Document section -
--- start ---
Sec. 01-02
Dr. Moir
10/8/2015
GUIDELINES FOR PAPER 2
This paper will be 2400-3000 words and will have a research component. You will need to
consider two works (one from the first half of the term and one from the second) and examine
the ways in which you think they share a particular theme, paying close attention to differences
in the way they treat this common thread and constructing an argument about why these
differences are important to our understanding of the texts you chose. You will need to use at
least 5 outside sources. These can be literary criticism of the works in question, general literary
criticism, or works from some other discipline that are relevant to your argument. Do not use the
same text you wrote about in your first paper. Due on Monday, 12/7.
FORMATTING (This is going to involve changing the MS Word defaults.)
1. Your paper MUST be submitted in 12-pt. type, Times New Roman font.
--- end ---
Task requirements -
1/ In the Paper 2 guidelines, what is the minimum number of outside sources the paper must use?
2/ Write the next part of the Paper 2 guidelines, picking up after the first formatting rule.
The records that come next have nothing to do with this.

[Text and item location entries]
--- start ---
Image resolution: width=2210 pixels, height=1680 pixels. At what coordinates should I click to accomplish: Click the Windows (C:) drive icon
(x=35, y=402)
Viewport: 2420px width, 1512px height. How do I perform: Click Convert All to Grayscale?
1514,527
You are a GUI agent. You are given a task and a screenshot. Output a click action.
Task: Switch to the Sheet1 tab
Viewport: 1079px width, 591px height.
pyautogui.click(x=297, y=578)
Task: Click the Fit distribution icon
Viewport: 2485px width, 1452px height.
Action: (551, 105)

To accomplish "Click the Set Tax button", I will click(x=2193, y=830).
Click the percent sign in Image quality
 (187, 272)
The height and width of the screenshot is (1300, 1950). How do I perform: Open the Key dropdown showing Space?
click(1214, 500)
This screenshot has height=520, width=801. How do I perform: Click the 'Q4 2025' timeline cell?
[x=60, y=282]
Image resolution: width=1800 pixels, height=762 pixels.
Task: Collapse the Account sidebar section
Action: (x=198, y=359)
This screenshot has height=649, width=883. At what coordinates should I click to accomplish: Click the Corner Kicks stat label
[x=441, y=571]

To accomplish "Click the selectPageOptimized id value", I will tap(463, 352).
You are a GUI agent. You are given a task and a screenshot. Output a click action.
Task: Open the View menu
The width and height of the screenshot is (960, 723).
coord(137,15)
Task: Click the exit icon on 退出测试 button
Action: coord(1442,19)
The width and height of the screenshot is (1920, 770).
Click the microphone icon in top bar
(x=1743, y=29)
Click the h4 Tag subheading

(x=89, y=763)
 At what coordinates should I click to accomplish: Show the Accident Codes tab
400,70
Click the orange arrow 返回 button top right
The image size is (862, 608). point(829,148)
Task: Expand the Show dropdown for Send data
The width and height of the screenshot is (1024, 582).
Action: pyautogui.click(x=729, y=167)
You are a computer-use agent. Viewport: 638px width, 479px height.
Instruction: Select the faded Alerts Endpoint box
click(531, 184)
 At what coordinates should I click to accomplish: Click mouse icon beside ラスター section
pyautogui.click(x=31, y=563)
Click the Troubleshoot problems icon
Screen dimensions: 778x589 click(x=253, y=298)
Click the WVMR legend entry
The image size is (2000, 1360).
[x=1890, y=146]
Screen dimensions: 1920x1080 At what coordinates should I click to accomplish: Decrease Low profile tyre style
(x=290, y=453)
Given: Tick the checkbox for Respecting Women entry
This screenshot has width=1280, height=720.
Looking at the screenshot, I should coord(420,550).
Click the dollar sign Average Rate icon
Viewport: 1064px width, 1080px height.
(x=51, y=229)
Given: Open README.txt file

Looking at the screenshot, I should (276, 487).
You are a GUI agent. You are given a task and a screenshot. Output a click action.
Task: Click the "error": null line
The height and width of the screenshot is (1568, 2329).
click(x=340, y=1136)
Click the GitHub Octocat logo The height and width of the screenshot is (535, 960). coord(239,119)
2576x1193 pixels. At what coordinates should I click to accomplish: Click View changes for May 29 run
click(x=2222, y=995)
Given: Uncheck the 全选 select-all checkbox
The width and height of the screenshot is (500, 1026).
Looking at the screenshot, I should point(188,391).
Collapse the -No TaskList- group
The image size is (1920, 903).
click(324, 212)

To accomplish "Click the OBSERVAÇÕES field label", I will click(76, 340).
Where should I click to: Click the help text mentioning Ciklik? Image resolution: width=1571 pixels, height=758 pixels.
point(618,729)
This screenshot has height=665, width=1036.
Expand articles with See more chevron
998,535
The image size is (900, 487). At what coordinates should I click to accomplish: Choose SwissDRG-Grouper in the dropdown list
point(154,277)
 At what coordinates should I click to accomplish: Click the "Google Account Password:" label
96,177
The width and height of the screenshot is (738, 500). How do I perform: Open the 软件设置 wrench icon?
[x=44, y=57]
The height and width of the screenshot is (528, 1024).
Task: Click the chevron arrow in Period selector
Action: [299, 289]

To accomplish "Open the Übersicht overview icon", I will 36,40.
--- end ---
Answers per task -
1/ At least 5 outside sources.

2/
2. NO spaces between paragraphs (to turn this feature off, click the “Line Spacing” icon;
paragraphing features are at the bottom of the list).
3. Use standard MS Word margins.
4. Notation should be MLA Style, parenthetical, with a Works Cited page at the end,
even if you are only quoting from one text. (e.g., (Hawthorne 12)).
5. If you are quoting from a source text (this includes the text about which you are
writing), and the quote is four lines or longer, it should be set apart as a single-spaced
block quote.
6. Integrate quotes into your own sentences; don’t leave them hanging as free-floating
entities. This is often as simple as putting them in parentheses or adding a colon at the
end of the sentence.
7. 2400 words means 2400 words; this is the MINIMUM acceptable word count.
8. You are permitted only ONE online-only source.
9. The primary texts with which you are working DO NOT count towards your five
secondary sources.
WORKING WITH SECONDARY SOURCES
You will need to consult at least five secondary sources for this paper. Appropriate secondary
sources include:
1. Scholarly books and journals in any discipline
2. Journal articles found online through JSTOR or the MLA Bibliography (both
available through Carter Library’s website)
The following are NOT appropriate sources:
1. Wikipedia (or any other encyclopedia)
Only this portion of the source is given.